Learn about pipeline versioning, automatic snapshots, and configuration management.

Overview

Pipeline versioning helps you:

Track configuration changes over time
Compare pipeline versions
Migrate pipelines between environments
Maintain audit trails
Understand pipeline execution history

Understanding Pipeline Snapshots

What is a Snapshot?

A snapshot is an automatic, point-in-time copy of a pipeline configuration that is created when the pipeline runs. Snapshots include:

Pipeline definition
Stage configurations
Trigger settings
Parameter defaults
Plugin references

Important: Snapshots are automatically created by the system when a pipeline execution starts. They are not user-manageable via the Management Portal.

Why Snapshots Exist

Snapshots serve a critical purpose in data pipeline execution:

Freeze Configuration: When a pipeline run starts, a snapshot freezes the pipeline definition
Long-Running Stability: Since pipelines can run for extended periods (hours or days), the snapshot ensures the execution uses a consistent configuration
Change Isolation: If the pipeline definition is modified while a run is in progress, the running instance continues with the original configuration from the snapshot
Audit Trail: Snapshots provide a record of exactly what configuration was used for each pipeline run

When Snapshots Are Created

Automatic Creation (system-managed):

At the start of every pipeline execution
Automatically when "Run" is triggered (manual or scheduled)
Before the first work item is processed
Linked to the specific pipeline run ID

Snapshot Contents

{
  "snapshot_id": "run-2024-01-15-093045",
  "created_at": "2024-01-15T09:30:45Z",
  "run_id": "pipeline-run-12345",
  "pipeline_definition": {
    "name": "customer-data-pipeline",
    "version": "1.2.0",
    "data_source": { ... },
    "starting_stages": [ ... ],
    "triggers": [ ... ]
  }
}

Snapshot Lifecycle

Automatic Creation

User triggers pipeline run
         ↓
System creates snapshot
         ↓
Pipeline executes with snapshot
         ↓
Snapshot persists with run history

No User Management Required

Note: Unlike some systems, FoundationaLLM snapshots are not created, deleted, or managed by users. They are purely system-managed artifacts tied to pipeline runs.

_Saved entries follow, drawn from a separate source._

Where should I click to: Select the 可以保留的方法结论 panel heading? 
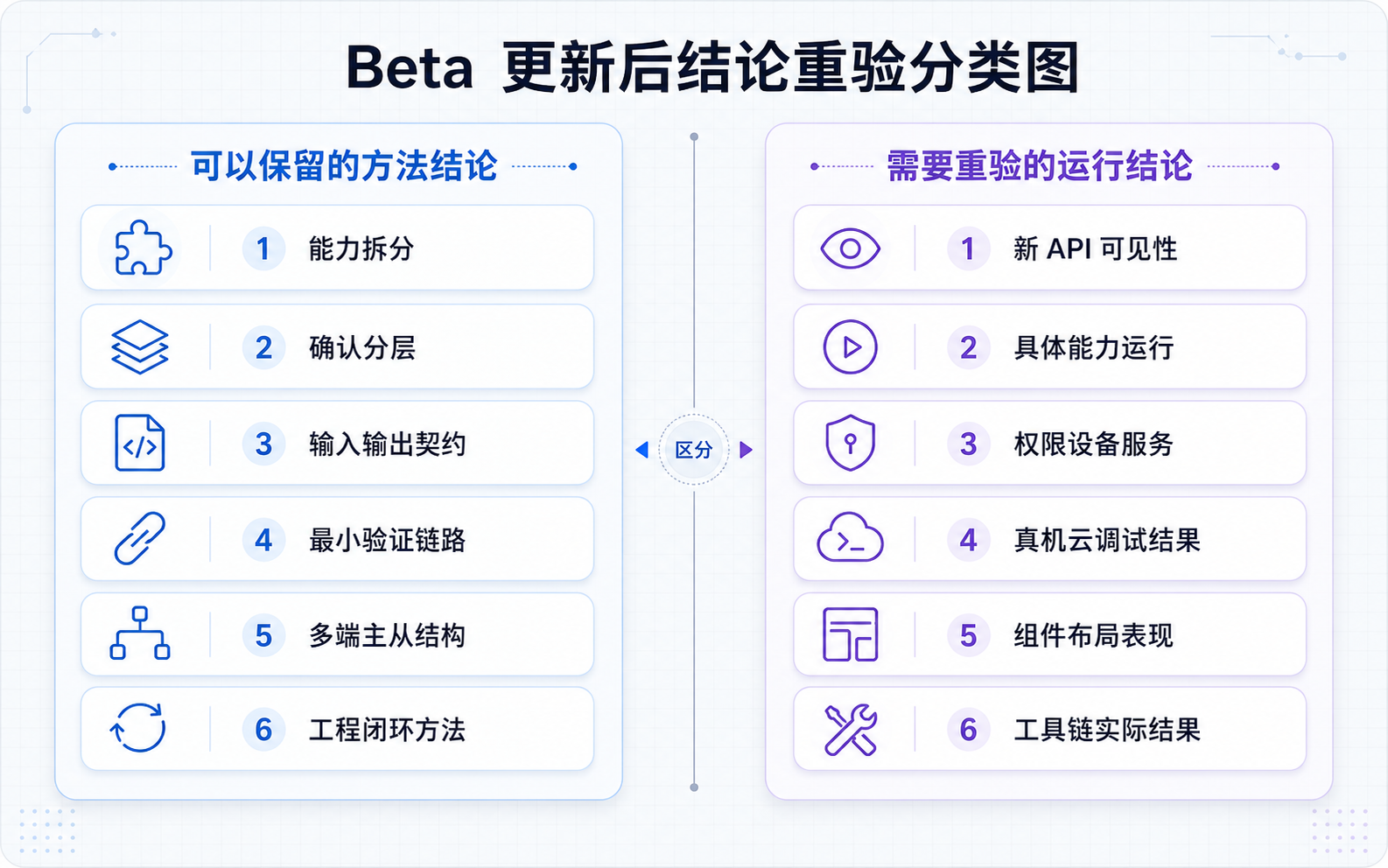(x=344, y=166)
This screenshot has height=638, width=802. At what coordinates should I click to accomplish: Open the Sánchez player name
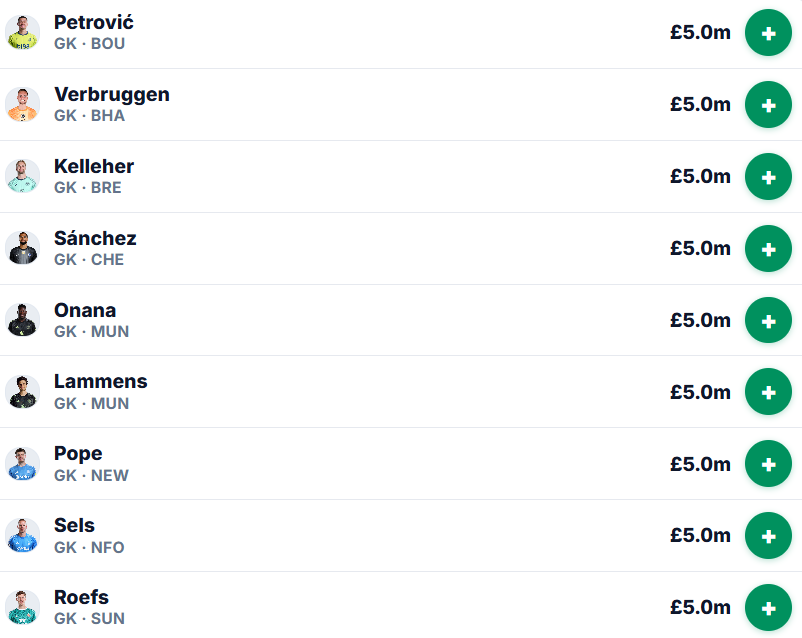95,238
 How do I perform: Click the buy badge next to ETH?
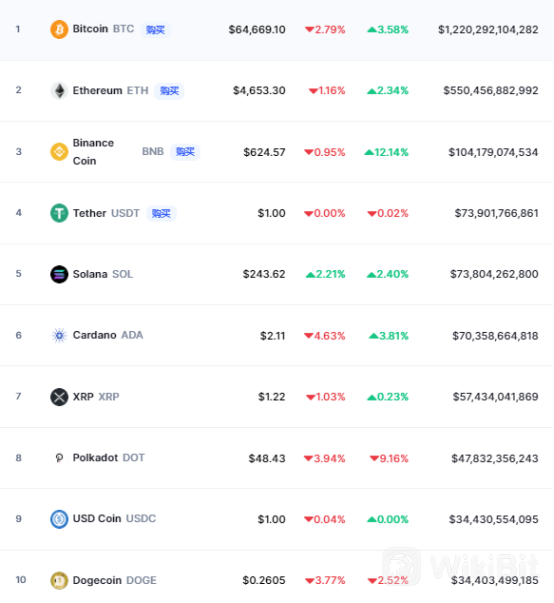pos(169,91)
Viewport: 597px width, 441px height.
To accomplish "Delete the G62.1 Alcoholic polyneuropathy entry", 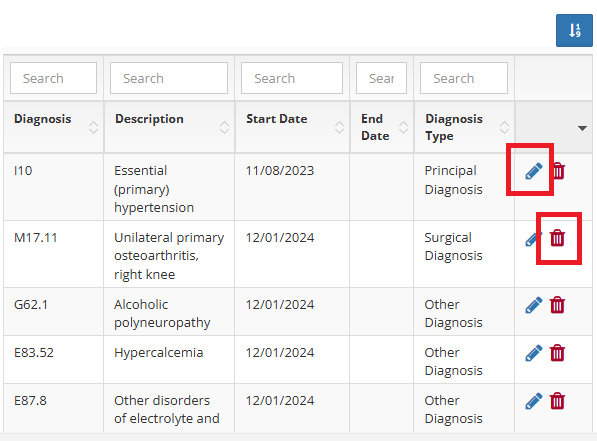I will [557, 305].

Viewing Pipeline Run Snapshots

Accessing Snapshot Information

While you cannot manage snapshots directly, you can view them through pipeline run details:

Navigate to Data Pipeline Runs
Select a specific pipeline run
View run details which include the snapshot reference
See the frozen configuration that was used for that specific run

Field	Description
Run ID	Unique identifier for the pipeline run
Snapshot ID	Associated snapshot identifier
Created	Date and time of execution
Configuration	The pipeline definition used (from snapshot)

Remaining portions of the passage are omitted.